Levantámos a mesa, lavámos a louça e sentámo-nos ao lume que, lentamente se consumia. Colocámos mais um pau na lareira e esperámos o tempo passar. Veio-me à lembrança a canção do Chico Buarque de Holanda: "Estava à toa na vida, o meu amor me chamou, pra ver a banda passar, cantando coisas de amor..."
Senti vontade de falar com os meus pais, irmãos, primos e tios, tanta que a saudade doeu. Não podia fazê-lo. Não tínhamos telefone. Senti-me tremendamente infeliz.
Conversávamos, pouco, monossilabicamente. Senti que elas estavam ali por minha causa. Não há champanhe, pensei...
Ali estava, à luz da candeia, o lume aceso, um silêncio sepulcral apenas entrecortado com os chamamentos do meu avô pela minha avó...

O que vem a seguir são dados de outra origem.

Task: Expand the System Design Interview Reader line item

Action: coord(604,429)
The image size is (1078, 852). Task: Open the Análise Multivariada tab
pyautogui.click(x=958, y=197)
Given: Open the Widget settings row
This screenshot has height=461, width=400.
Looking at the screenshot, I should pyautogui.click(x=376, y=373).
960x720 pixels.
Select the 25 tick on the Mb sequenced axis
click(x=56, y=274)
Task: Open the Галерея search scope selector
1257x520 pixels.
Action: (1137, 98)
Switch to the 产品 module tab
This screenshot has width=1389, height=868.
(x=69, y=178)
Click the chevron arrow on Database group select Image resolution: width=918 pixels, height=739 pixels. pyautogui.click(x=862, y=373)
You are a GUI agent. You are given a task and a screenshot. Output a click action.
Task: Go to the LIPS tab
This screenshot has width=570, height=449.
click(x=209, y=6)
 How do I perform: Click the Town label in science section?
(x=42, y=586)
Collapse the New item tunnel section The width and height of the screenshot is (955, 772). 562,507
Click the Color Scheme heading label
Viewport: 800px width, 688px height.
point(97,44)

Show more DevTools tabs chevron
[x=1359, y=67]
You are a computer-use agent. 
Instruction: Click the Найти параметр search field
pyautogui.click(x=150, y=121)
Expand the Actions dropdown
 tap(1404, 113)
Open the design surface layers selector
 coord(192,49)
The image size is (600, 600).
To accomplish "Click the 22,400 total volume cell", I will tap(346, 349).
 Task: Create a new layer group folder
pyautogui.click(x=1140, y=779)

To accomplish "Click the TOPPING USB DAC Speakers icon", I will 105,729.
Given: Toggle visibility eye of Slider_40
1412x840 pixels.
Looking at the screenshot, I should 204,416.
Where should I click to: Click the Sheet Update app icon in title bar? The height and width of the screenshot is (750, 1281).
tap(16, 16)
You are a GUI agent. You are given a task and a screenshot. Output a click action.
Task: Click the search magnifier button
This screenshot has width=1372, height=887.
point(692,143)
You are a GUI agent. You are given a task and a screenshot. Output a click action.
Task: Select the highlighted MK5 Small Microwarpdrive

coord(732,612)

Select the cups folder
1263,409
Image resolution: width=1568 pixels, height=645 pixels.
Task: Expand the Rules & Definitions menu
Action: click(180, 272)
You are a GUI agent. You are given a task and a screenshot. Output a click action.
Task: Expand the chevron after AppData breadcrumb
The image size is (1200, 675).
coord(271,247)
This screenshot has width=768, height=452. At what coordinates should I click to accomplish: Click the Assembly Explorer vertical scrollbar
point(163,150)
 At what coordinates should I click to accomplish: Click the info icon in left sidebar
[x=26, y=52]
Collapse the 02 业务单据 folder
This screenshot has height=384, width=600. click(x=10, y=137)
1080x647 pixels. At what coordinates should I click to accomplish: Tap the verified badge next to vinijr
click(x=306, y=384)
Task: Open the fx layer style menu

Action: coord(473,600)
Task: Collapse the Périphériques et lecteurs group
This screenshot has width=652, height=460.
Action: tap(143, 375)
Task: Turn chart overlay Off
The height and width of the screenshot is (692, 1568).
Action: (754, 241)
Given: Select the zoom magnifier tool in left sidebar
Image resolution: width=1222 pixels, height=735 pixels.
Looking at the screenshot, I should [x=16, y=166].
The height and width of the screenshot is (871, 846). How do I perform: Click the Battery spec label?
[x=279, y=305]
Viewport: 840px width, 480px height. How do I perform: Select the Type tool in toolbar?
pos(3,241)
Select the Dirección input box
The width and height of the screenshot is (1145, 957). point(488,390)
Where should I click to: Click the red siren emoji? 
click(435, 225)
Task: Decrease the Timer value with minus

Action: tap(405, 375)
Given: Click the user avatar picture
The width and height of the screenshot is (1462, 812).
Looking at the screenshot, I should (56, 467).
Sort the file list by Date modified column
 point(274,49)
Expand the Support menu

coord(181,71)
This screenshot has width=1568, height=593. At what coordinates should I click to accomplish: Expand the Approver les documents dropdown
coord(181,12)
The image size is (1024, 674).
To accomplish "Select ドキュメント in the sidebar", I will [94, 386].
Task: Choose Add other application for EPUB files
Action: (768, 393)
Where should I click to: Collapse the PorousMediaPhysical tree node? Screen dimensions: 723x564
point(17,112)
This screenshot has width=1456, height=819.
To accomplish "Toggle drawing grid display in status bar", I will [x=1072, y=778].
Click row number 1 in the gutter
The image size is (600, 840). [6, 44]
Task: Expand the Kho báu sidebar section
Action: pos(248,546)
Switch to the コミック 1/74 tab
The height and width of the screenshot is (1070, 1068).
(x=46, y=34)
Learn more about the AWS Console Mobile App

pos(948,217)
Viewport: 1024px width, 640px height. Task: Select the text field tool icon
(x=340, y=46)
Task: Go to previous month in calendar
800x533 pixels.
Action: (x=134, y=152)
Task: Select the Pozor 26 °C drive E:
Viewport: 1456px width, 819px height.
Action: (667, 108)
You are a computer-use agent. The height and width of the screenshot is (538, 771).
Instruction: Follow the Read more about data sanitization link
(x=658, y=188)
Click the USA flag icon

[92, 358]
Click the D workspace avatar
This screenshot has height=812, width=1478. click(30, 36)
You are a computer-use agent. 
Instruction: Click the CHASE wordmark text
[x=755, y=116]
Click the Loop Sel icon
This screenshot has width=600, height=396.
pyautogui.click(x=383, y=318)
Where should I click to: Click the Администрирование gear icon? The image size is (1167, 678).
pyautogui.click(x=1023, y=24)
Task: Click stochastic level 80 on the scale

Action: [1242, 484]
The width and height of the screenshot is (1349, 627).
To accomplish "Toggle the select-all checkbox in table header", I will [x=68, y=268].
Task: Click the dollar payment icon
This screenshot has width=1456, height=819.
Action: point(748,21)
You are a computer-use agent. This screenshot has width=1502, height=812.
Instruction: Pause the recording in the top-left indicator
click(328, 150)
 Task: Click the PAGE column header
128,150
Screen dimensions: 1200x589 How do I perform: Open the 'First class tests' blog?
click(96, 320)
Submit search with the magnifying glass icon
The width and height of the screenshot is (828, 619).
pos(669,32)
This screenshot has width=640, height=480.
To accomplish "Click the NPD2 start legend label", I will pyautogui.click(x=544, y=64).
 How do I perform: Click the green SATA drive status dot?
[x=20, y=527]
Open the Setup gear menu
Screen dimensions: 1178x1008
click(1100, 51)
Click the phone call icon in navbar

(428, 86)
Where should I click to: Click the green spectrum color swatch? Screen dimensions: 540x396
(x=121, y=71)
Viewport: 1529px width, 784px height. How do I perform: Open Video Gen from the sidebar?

O tempo que mediou a chegada da meia noite, embora pouco, foi doloroso. A minha tia colocou o pequeno pote que utilizávamos para fazer café ao lume com água. Foi buscar a enorme tablete de chocolate, grossa e pesada que a minha avó Maria tinha trazido. Começou a ralá-lo para dentro do pote. Isaura sorriu: "Vai tomar o melhor chocolate quente do mundo. Vai ajudar a matar um pouquinho a tua tristeza."
Achei improvável que tal acontecesse. Esperei.
Quando me passou a caneca para a mão cheia de chocolate quente e espesso, ao primeiro gole, reconfortei-me. Bebi-o com enorme prazer. Olhei para o relógio e vi que eram onze e meia. A minha avó levantou-se, deu as boas noites e foi para a cama que o meu avô não se calava. A minha tia fez o mesmo. Fiquei só, teimosamente. "Vai-te deitar! Está muito frio e o lume está quase apagado.Não penses muito neste dia, faz de conta que é um dia como os outros."
"Já vou tia." Fiquei até pouco depois da meia noite. Chorei, simplesmente, sem alaridos.
Acendi a vela que me tinha sido dada, apaguei a candeia. Tiritava de frio quando me enfiei debaixo dos cobertos com os quais quase não podia. Continuei, silenciosamente, chorando pela noite fora. Adormeci de manhã e o novo ano encontrou-me a dormir o sono do esquecimento.
Era tarde quando, finalmente, me levantei.